Affaire de l'anesthésiste de Besançon : les victimes lancent une cagnotte pour payer les frais de justice

Le médecin devant la chambre d'instruction de la Cour d'appel le 6 septembre. / © France 3 Franche-Comté : Emmanuel Rivallain
Le médecin devant la chambre d'instruction de la Cour d'appel le 6 septembre. / © France 3 Franche-Comté : Emmanuel Rivallain

L'association AVAPOLVI (association des victimes des anesthésies à la clinique St Vincent et polyclinique de Franche Comté) lance un appel aux dons via internet dans le cadre de l'affaire Péchier, anesthésiste de Besançon soupçonné de multiples empoisonnements.

Par Sarah Rebouh

"Nous, victimes de l'affaire Péchier, nous voulons la vérité mais à quel prix !" L'appel a été lancé sur internet par l'association des victimes des anesthésies à la clinique St Vincent et polyclinique de Franche Comté (AVAPOLVI). Une cagnotte en ligne a été ouverte samedi 25 mai, dans le but de permettre aux victimes de s'acquitter des nombreux frais de justice dans le cadre de "l'affaire Péchier". 

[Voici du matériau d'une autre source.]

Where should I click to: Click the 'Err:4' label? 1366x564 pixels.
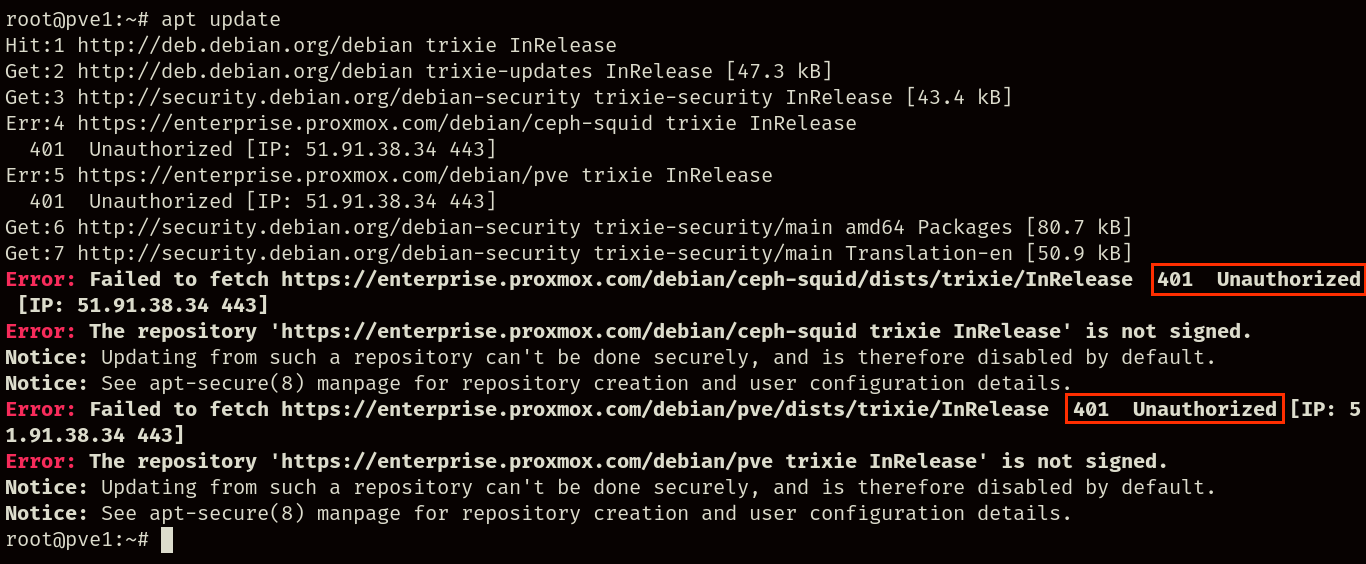35,124
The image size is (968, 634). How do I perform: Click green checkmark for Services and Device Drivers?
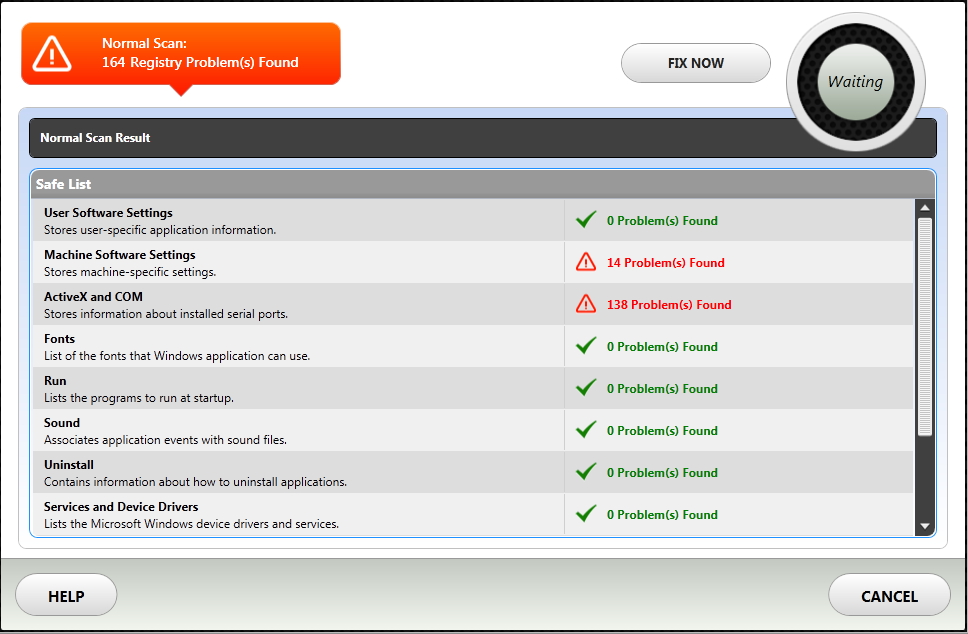(x=586, y=514)
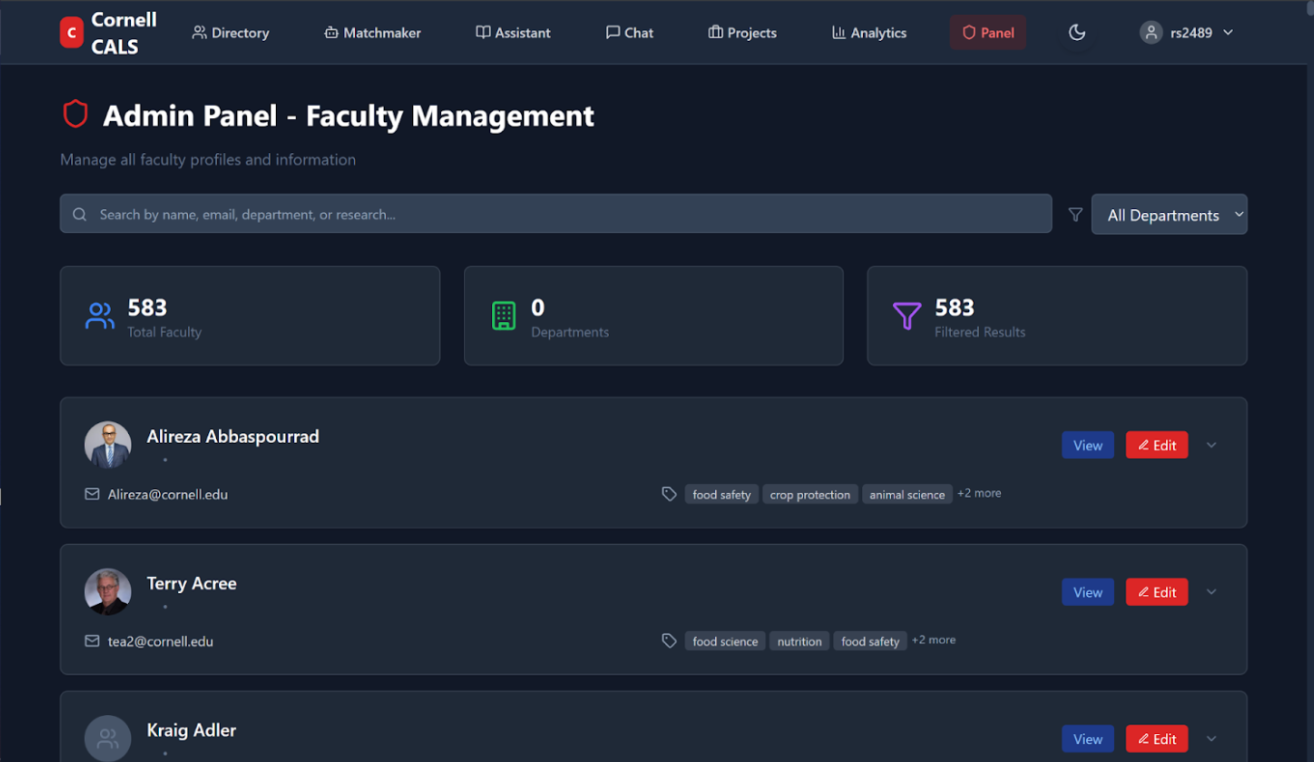Click the shield icon next to Admin Panel
Image resolution: width=1314 pixels, height=762 pixels.
(x=75, y=113)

"On s'était concerté pour lancer cette cagnotte. C'est surtout pour les expertises, car l'enquête va encore être longue et coûteuse. On attend de voir ce qu'il va se passer lors de l'audience du 12 juin, en espérant que le maximum de parties civiles soient présentes" nous a expliqué Sandra Simard, vice présidente de l'association. Cette dernière explique également que parmi les 17 nouveaux cas identifiés, des personnes rejoignent tous les jours les rangs de l'association AVAPOLVI.
 
Le Dr Frédéric Péchier, anesthésiste bisontin, a été mis en examen jeudi 16 mai pour 17 nouveaux cas d'empoisonnement de patients, dont sept n'ont pas survécu. Il avait déjà été mis en examen en 2017 pour sept empoisonnements présumés, dont deux mortels. Au total, il est donc désormais mis en examen pour 24 cas d'empoisonnements sur patients dont neuf se sont soldés par un décès.

L'anesthésiste-réanimateur, qui clame son innocence, a été laissé libre sous contrôle judiciaire. Il a interdiction d'exercer et de se rendre à Besançon ou dans la commune voisine où il réside. Le parquet de Besançon, qui avait requis son placement en détention provisoire, a fait appel de son maintien sous contrôle judiciaire. La chambre de l'instruction doit examiner prochainement cet appel, le 12 juin.